How to deal with Coronavirus Anxiety?
A John Hopkins University survey found that psychological distress among U.S. adults increased tremendously during the pandemic. It found that the distress increased from 3.9% in 2018 to 13.6% in April 2020. Young adults, aged 18-29 years, are comparatively more affected due to the COVID-19 pandemic.
Almost everyone in the world knows what it feels like to be anxious. The butterflies in your stomach before a first date, the tension you feel when your boss is angry. Whether it results from something good or bad, everybody experiences it. It gears you up to face a threatening situation. It makes you study harder for the exam and keeps you on your toes when you are making a speech. In general, it helps you cope with your feelings; however, it can also keep you from coping and can disrupt your daily life.
Anxiety disorder is quiet a common condition, which exists in the early days of one’s life and persists throughout the lifespan. Despite its high level among individuals, it is estimated that approximately 20% of patients receive same type of treatment. The disorders include excessive fear and anxiety and related behavioural disturbances. It is usually associated with muscle tension and vigilance in preparation for future danger and cautious or avoidant behaviours.
Fear response causing from anxiety is panic attacks, diagnosis of which can be done when the symptoms last 6 months or more. Few of the other symptoms and signs are restlessness or feeling edgy, feeling tired easily, trouble concentrating, feeling as if the mind is going blank, irritability, muscle tension, sleep problems.
There are various kind of anxiety found in individuals. Let us talk about some of its common types in the following lines.
Panic disorder, with or without agoraphobia. Did you know someone (or heard of someone) who never likes leaving his/ her house? Someone who likes having family reunions or visits always at their house. They are very warm and friendly when people visits them but going out is not something they like at all. In this kind of disorder, people fear and avoid the situations that they consider ‘unsafe.’

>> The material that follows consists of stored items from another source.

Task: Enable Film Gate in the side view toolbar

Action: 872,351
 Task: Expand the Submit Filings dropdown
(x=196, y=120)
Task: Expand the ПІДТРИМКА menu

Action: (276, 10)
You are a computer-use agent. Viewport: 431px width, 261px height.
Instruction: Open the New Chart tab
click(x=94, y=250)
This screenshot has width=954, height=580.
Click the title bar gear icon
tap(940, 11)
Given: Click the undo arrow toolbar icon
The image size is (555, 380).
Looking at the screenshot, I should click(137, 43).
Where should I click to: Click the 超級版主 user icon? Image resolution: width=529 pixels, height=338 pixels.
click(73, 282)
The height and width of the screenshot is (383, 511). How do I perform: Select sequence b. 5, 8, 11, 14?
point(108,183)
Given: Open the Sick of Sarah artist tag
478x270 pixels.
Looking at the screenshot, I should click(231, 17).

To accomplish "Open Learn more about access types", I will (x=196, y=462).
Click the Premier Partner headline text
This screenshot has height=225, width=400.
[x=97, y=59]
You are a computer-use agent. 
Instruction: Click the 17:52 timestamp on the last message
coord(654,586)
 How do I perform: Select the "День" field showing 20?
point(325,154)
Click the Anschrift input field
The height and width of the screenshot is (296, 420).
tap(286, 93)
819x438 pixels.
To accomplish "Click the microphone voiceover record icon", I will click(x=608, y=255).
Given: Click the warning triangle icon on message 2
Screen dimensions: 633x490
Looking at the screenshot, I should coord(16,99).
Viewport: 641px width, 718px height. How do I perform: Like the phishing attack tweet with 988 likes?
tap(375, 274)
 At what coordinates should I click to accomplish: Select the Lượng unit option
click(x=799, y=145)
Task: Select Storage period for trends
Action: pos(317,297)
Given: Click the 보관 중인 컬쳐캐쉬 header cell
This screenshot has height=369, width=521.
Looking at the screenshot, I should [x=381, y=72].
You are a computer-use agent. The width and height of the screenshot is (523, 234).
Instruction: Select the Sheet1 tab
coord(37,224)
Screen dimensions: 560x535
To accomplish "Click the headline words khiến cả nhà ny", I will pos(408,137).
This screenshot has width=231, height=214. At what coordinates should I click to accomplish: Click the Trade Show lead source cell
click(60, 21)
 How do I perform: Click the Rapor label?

Agoraphobia. Many people with panic disorder develop agoraphobia. One of the most stressful places for individual with agoraphobia today is the shopping mall, the modern-day agora.
Specific phobia. Many of you might be afraid of something that is not dangerous, such as going to a doctor/ dentist, or an exaggerated fear of something that is slightly dangerous, such as driving a car or flying. Various studies show that this occur in majority of the population. In this disorder, individuals usually avoid situations that produce severe anxiety.
Along the same line comes social phobia, a fear of being around others, particularly in situations that call for some kind of ‘’performance’’ in front of people. Causes of social phobia are somewhat similar to specific phobias.
Obsessive compulsive disorder (OCD). Obsessive compulsive disorder focuses on avoiding frightening or repulsive intrusive thoughts(obsessions) or neutralizing these thoughts using ritualistic behaviour.
Posttraumatic stress disorder (PTSD). This focuses on avoiding thoughts or images of past traumatic experiences.The underlying cause of PTSD is obvious – a traumatic experience.
Generalized anxiety disorder (GAD). This kind of anxiety focuses on minor events, not only one major worry or concern.Both genetic and psychological vulnerabilities seem to contribute to the development of GAD.
How can you ease the distress?
Take a deep breath. Deep belly breathing helps decrease anxiety by stimulating the body’s relaxation response, lowering heart rate and blood pressure. It’s a powerful technique that works because you can’t breathe deeply and be anxious at the same time! Just inhale deeply for a count of four, hold your breath for a count of four, exhale for a count of four. Repeat several times.
Go for a walk. Going for a walk creates a diversion from your worries and releases muscle tension. Grab your headphones and just go for a walk. Listening to music brings its own calming effects. It also releases feel-good neurochemicals in the brain, building up resilience against stormy emotions.
Sip some herbal tea. If feeling jittery, pour a cup of chamomile or green tea. It’s known as a sleep aid, chamomile contains a compound called Matricariarecutita, which binds to the same brain receptors as drugs like Valium. Green tea contains the amino acid L- theanine which relieves stress and reduces blood pressure and muscle tension. Nuts, whole grains, and broccoli are also rich in L- theanine.
Engage in something that you like. Do something that you like or just distract yourself from distressing thoughts or emotions, example draw on a piece of paper. Shifting attention to any activity will interrupt a string of racing thoughts.
Spent time in nature. Spending time in any natural setting lowers blood pressure, heart rate, and our body’s production of the stress hormone cortisol. Researchers found that those people living near more green space reported less mental distress.
What the takeaway?
Having anxiety or feeling anxious is not a disease. It can occur at any phase of ones’ life. How you deal with it and overcome with positivity thoughts is something is on your part. Anxiety is nothing but just a phase and results from overthinking. Many people continue to suffer silently without any help, while many realize it early and get help.